O debatedor Renato Tasca destacou que a discussão sobre eficiência deve abordar o problema do subfinanciamento crônico do SUS, ainda que este atende a maioria da população, contra o aumento do gasto privado em saúde, setor que atende uma pequena parte da população e não tem nenhuma responsabilização por procedimentos e tecnologias de alto custo como os transplantes. Também apontou que a participação do setor privado na saúde tem experiências de fraude e de sucesso, por isso não podemos generalizar nenhum dos dois resultados, mas em todo caso precisa-se reformar e melhorar a gestão pública, o Estado é fundamental na saúde. Renato Tasca salientou que garantir o direito à saúde é algo que está por cima da eficiência na escala de prioridade, a atenção em saúde numa população ribeirinha não é eficiente, mas precisa ser feita, isso tem que ser levado em conta. Para finalizar, o debatedor destacou que precisamos construir uma nova narrativa sobre eficiência, fazer mais com o mesmo não é necessariamente bom, pode ser um erro, a atenção em saúde deve ser de qualidade, segura e pertinente, uma unidade que produz muitos procedimentos a preços baixos (num determinado período de tempo) pode ser até boa, mas pode não ser adequada, podem estar sendo realizados procedimentos desnecessários, invasivos, que causam eventos adversos que tem um custo importante, isso também é ineficiência.
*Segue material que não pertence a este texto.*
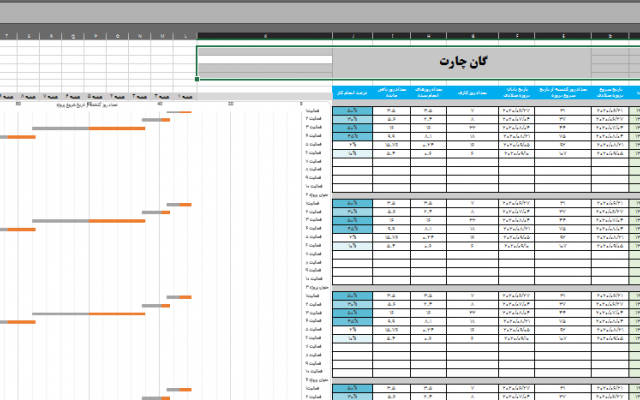Click the 'تعداد روزهای انجام شده' header cell
The image size is (640, 400).
[434, 91]
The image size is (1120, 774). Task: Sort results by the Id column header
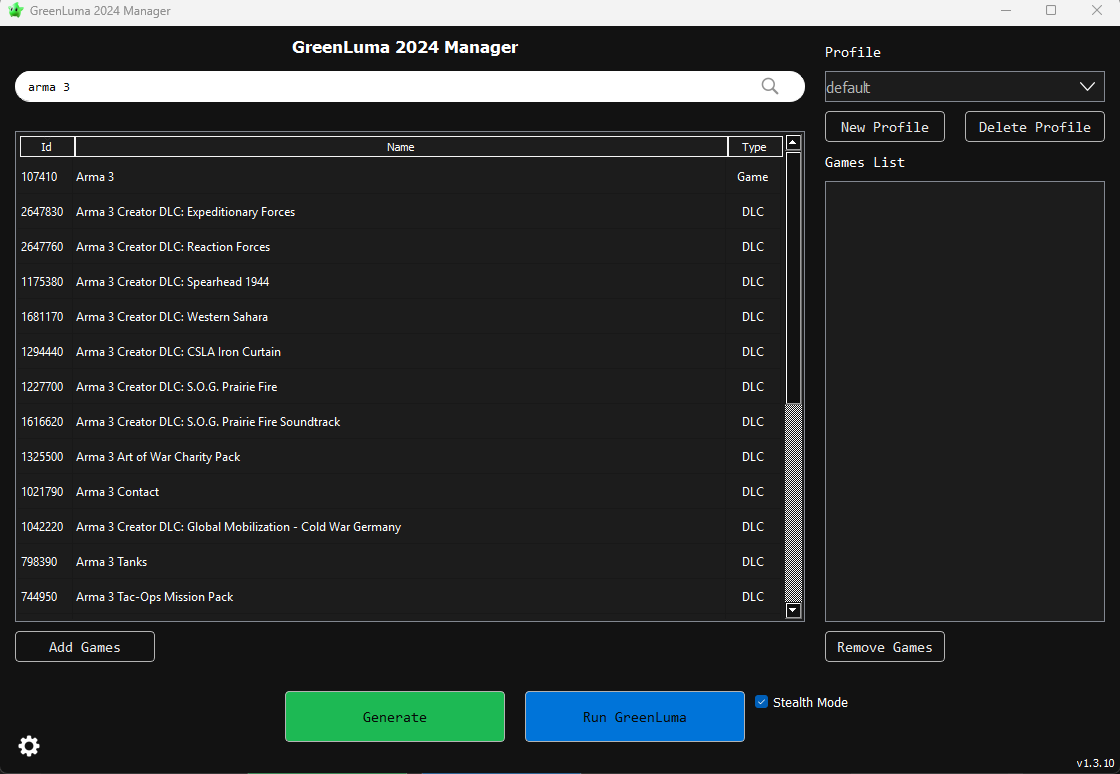click(x=47, y=147)
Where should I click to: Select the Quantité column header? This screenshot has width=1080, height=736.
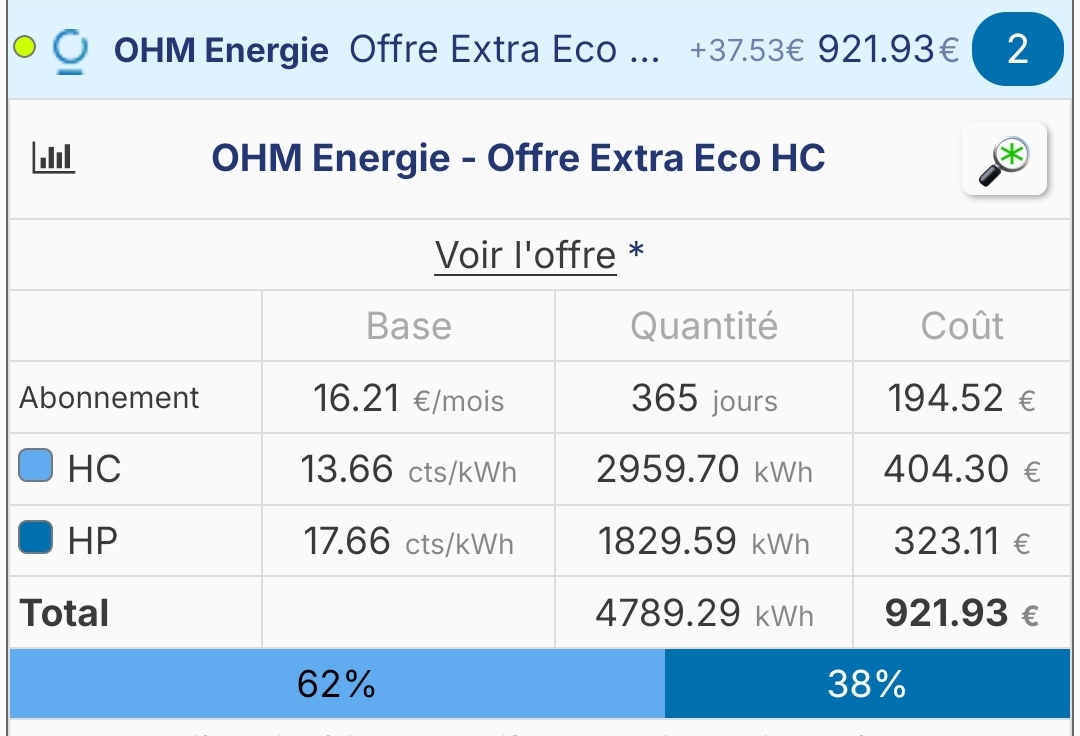point(704,326)
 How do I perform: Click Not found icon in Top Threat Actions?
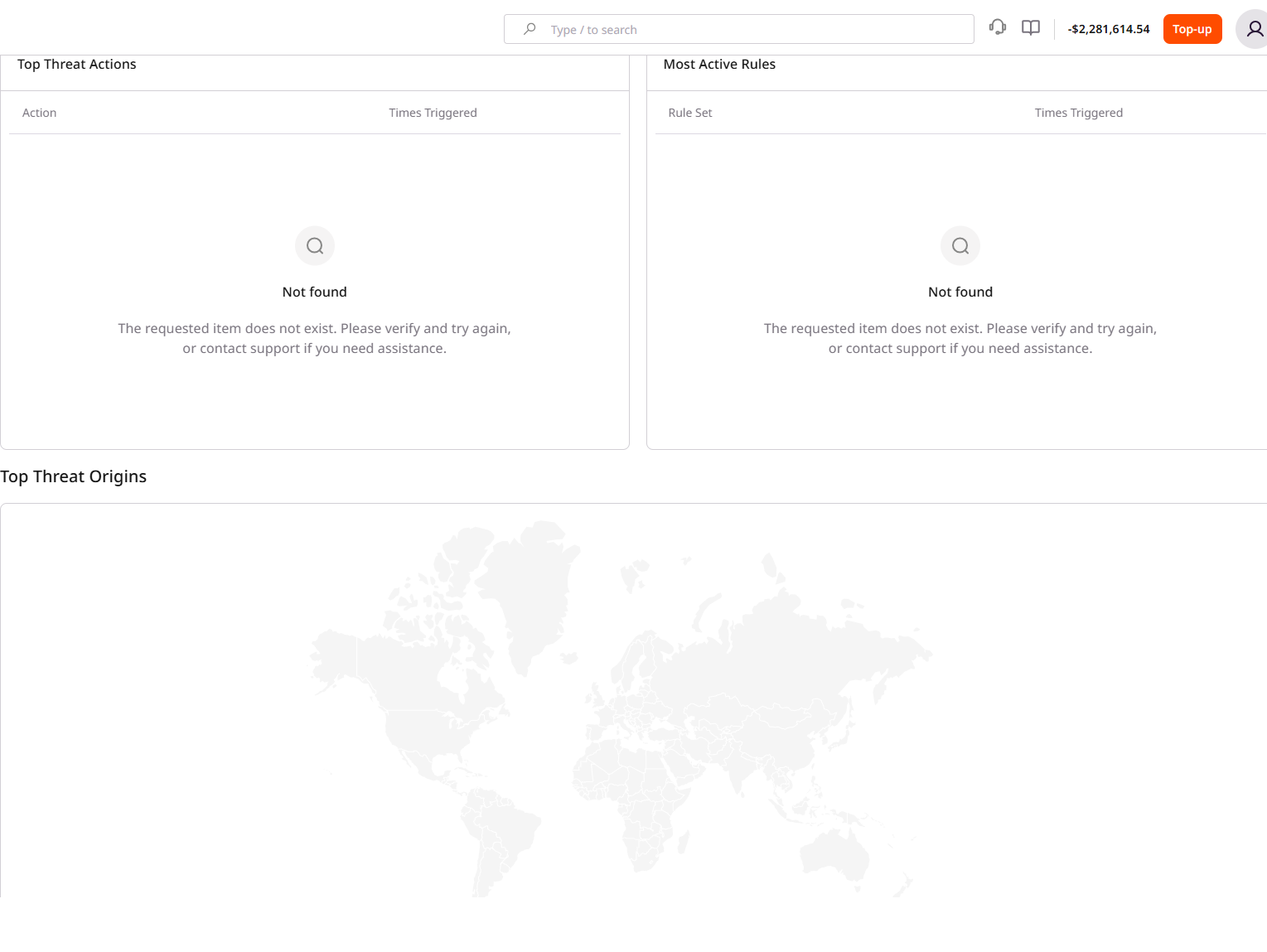(x=315, y=246)
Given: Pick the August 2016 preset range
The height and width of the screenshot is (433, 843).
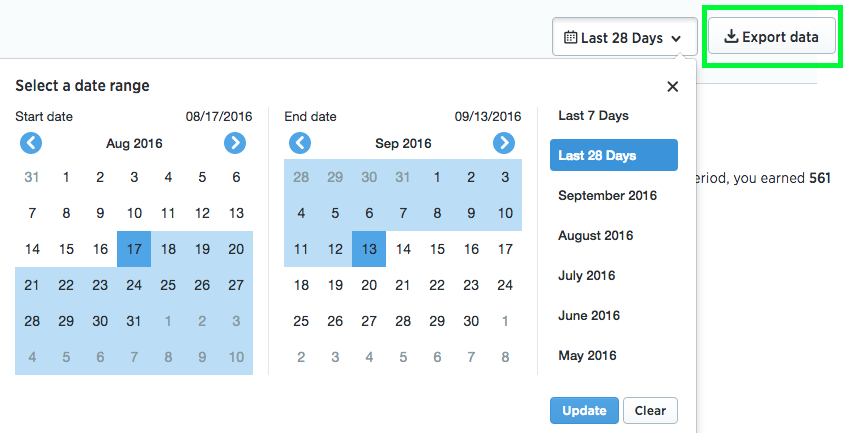Looking at the screenshot, I should coord(595,236).
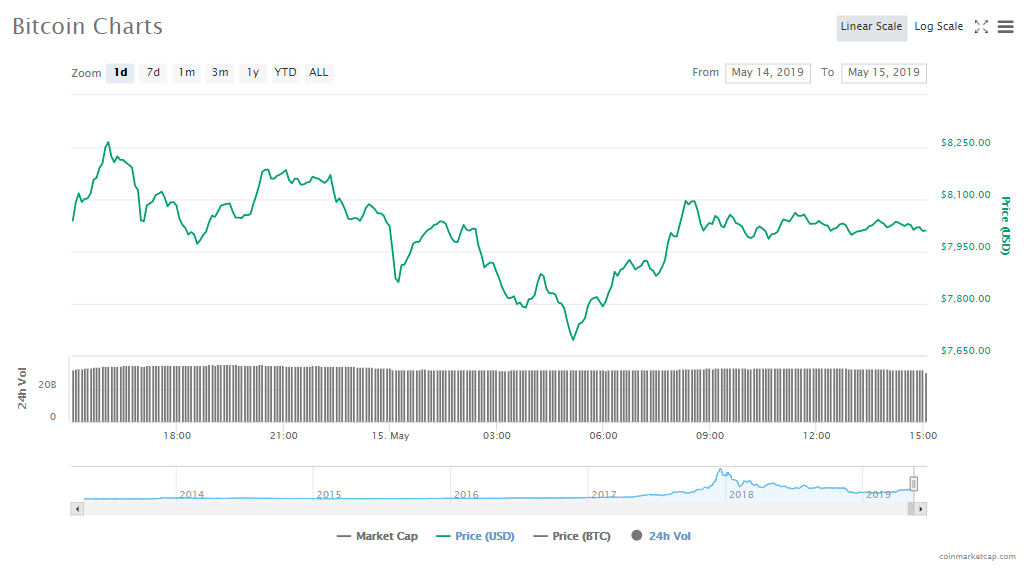
Task: Click the navigator range handle near 2019
Action: click(913, 484)
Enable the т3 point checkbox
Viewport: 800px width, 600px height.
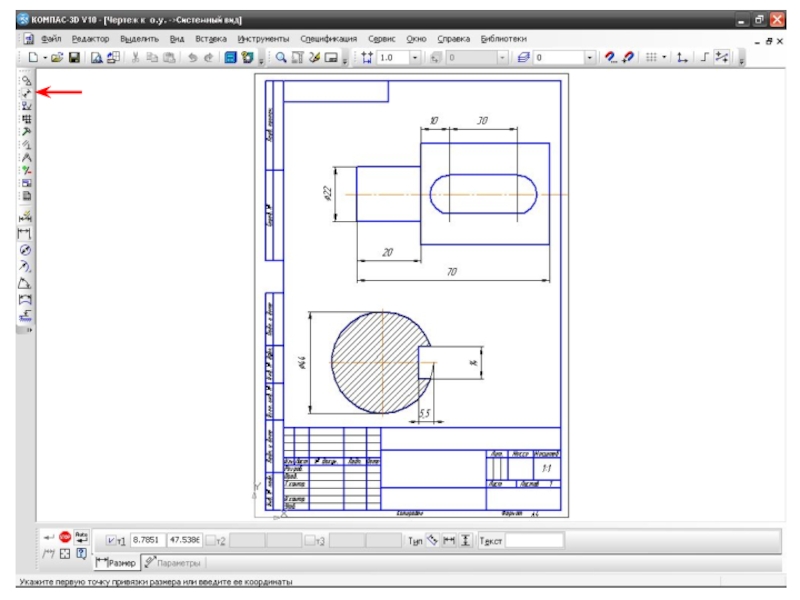tap(309, 540)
Durante todo o evento os participantes que assistiram ao seminário através do canal de YouTube da TVAbrasco contribuíram com o debate através de comentários e perguntas realizadas através do chat as quais foram respondidas pelos palestrantes.

Para finalizar o evento, alguns membros do Comitê Gestor da Rede APS fizeram comentários finais:

Facchini destacou que chama a atenção que a discussão sobre eficiência volta no momento atual de fortalecimento do neoliberalismo, de ataque privatista contra o SUS e a APS (ADAPS, Previne) quando acabou o incentivo da ESF e mudou o mecanismo de financiamento ficando com um único pagamento baseado no individuo, no cadastro, o que facilita a negociação do conjunto de prestações com o privado. Também salientou que o elemento central de eficiência no SUS está na APS, a ineficiência está na alta complexidade em estreita relação com o setor privado.  A APS é mais eficiente, mas temos que avançar em políticas de grande alcance, em investimento na estrutura, na manutenção de equipes completas, no monitoramento dessas políticas com participação social e comunitária, isso é investir em eficiência.

Ligia Giovanella destacou que a nova modalidade de financiamento da APS reduz o financiamento de muitos municípios para o próximo ano, questão inadmissível neste momento em que a APS tem que mostrar toda sua potencialidade no enfrentamento à pandemia.